Pochi esempi per capirsi.

1. L’ambito dello scrittore «è la parola, allora gli spetta il compito di proteggere il diritto di tutti a esprimere la propria».

2. «Salman Rushdie con il suo romanzo Versetti satanici ha scatenato manifestazioni di masse islamiche. Delle persone sono morte per questo effetto di reazione».

3. «I dolori del giovane Werther scatenò un’ondata di suicidi nei giovani europei».

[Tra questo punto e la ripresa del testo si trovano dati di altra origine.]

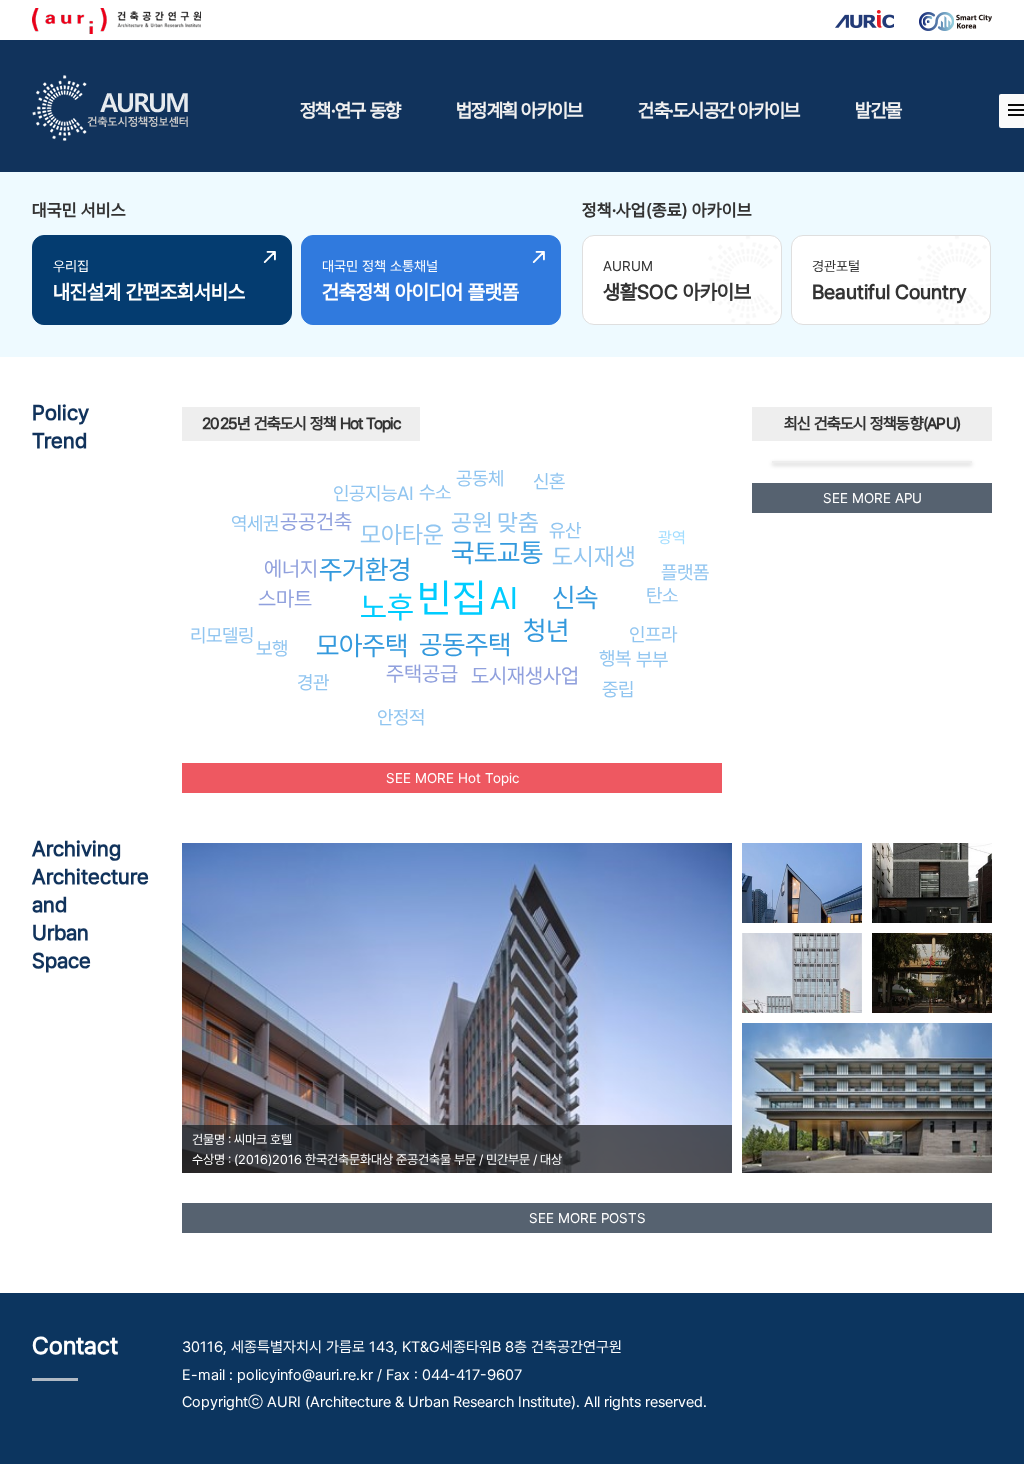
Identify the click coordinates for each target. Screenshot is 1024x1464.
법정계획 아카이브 (519, 110)
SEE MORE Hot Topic (452, 778)
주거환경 (365, 569)
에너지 (291, 568)
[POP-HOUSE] (802, 883)
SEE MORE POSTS (587, 1218)
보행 (272, 648)
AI (504, 598)
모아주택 (362, 645)
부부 (652, 659)
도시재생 (594, 556)
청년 (546, 630)
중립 (618, 689)
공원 (472, 522)
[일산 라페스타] (932, 973)
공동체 (480, 478)
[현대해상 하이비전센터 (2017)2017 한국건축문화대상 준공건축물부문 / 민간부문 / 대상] (867, 1098)
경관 (313, 682)
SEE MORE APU (872, 498)
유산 (565, 530)
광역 (672, 537)
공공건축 (316, 521)
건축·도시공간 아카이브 (718, 110)
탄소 (662, 595)
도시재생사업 (525, 675)
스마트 (285, 598)
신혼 (549, 481)
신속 (575, 597)
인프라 (653, 634)
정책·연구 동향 (350, 110)
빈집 (452, 597)
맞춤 (518, 522)
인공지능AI (373, 493)
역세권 (255, 523)
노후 (387, 607)
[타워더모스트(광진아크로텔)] (802, 973)
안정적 (401, 717)
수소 (435, 492)
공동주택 (465, 644)
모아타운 (402, 534)
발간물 (878, 110)
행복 (615, 658)
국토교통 (497, 552)
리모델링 (222, 635)
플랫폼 (685, 572)
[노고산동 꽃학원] (932, 883)
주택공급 (422, 673)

Insomma, ci siamo capiti: se si scrive, come Erri De Luca, bisogna stare molto attenti a come si adoperano le parole, a meno di non fare un elegante ma sostanzialmente sterile esercizio di stile. E allora, piaccia o meno l’autore napoletano (e a noi piace assai) una riflessione si impone. De Luca ha sostenuto che la Tav va «sabotata» e che le cesoie «sono utili a tagliare le reti». Parole forti. Troppo. E, state tranquilli, non vi vogliamo riproporre la stucchevole litanìa dei «cattivi maestri». De Luca fu membro autorevole di quella banda di sfasciacarrozze di poche idee ma confuse che fu Lotta Continua. Il che non conta. Conta invece che lui si renda conto delle possibili conseguenze. Detto ciò, sarebbe dannoso se De Luca fosse condannato dopo il processo che inizia il 28. Un non sense. Anche perché, per coerenza, dovremmo condannare altre migliaia di persone che hanno usato (male) la penna o la lingua. E poi perché esiste un articolo della Costituzione, il 21. Rileggetelo.

PS Le citazioni sono tratte da un articolo di De Luca su «il Manifesto» dell’8 gennaio 2015.